Faute et délai de prescription
En l'espèce, il convient de constater que la faute reprochée à Me X. a été consommée le dernier jour du délai utile pour introduire la déclaration de créance à la faillite de la S.A. Travaux, son abstention fautive s'étant prolongée jusqu'à cette date. En l'espèce, la créance pouvait encore être introduite jusqu'au 17 mars 1997.
À ce moment, rien ne permet de considérer que la mission de Me X. aurait déjà pris fin. Le délai de 5 ans dont question à l'article 34 § 2, al. 1er de la loi a donc pris cours le 18 mars 1997 pour expirer le 17 mars 2002.
Cependant, ce n'est qu'après avoir échoué dans son action, soit à la suite d'une décision du 4 février 2005 qui a dit sa demande irrecevable à défaut de se trouver dans le délai utile pour agir en admission de sa créance, que Monsieur L. a pu préciser ses droits à l'égard de l'assureur de Me X. et a pu disposer d'éléments nécessaires à son action contre lui.
Dès lors, conformément à l'article 34, §2, al.2, le délai de prescription n'a commencé à courir qu'à la date du 4 février 2005, sans qu'il n'excède 10 ans à compter du fait générateur du dommage, le 17 mars 1997.
Arguments subsidiaires de l'assureur
À titre subsidiaire, l'assureur soutient encore pouvoir se prévaloir de la prescription de l'action à l'égard de son assuré par application de l'article 2276 bis du Code civil pour en déduire que l'action directe dirigée contre elle serait sans objet ou sans « assiette ».
La Cour souligne à juste titre qu'il n'est pas requis qu'au moment où l'action directe est introduite, l'action à charge de l'assuré ne soit pas, elle-même, prescrite.
En effet, il s'agit de deux régimes de prescription autonome et qui ne coïncident pas nécessairement (voir B. Dubuisson et V. Callewaert, La prescription en droit des assurances, RGAR 2011, p.14702, spéc. n° 35).
A tort, Allianz fait valoir qu'en raison de la prescription de l'action de la personne lésée contre son assuré, l'action directe serait sans objet en l'absence de nécessité pour l'assureur de tenir le patrimoine de son assuré indemne au moment où la réclamation est formulée.
S'il doit être admis que l'assureur peut opposer toutes les exceptions que son assuré peut faire valoir à l'encontre de la victime quant à sa responsabilité, il n'en va pas de même de l'exception de prescription de l'action en responsabilité de son assuré qui ne porte pas sur le droit à l'indemnisation proprement dit, mais uniquement sur son exercice en justice.
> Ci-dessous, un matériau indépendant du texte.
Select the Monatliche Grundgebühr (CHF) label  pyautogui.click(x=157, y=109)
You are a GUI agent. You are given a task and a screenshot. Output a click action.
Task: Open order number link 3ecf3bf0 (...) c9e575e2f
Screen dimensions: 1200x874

Le droit à l'indemnisation n'ayant pas disparu, l'éventuelle indemnité reste due et c'est sur cette indemnité que la personne lésée peut faire valoir un droit propre contre l'assureur.
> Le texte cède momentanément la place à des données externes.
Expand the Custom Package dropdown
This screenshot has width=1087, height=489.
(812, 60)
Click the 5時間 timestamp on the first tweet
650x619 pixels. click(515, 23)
Du reste, les droits de la victime se cristallisent au moment du sinistre, lequel s'est réalisé dès le 17 mars 1997. À ce moment, son action à l'encontre de son conseil n'était pas prescrite.
Conclusion
En conséquence, l'argumentation d'Allianz à cet égard manque de fondement. Cet arrêt est intéressant non seulement en ce qui concerne le point de départ de la prescription, mais encore, et peut-être surtout, en ce qu'il rappelle et consacre le régime autonome de la prescription en matière d'assurance.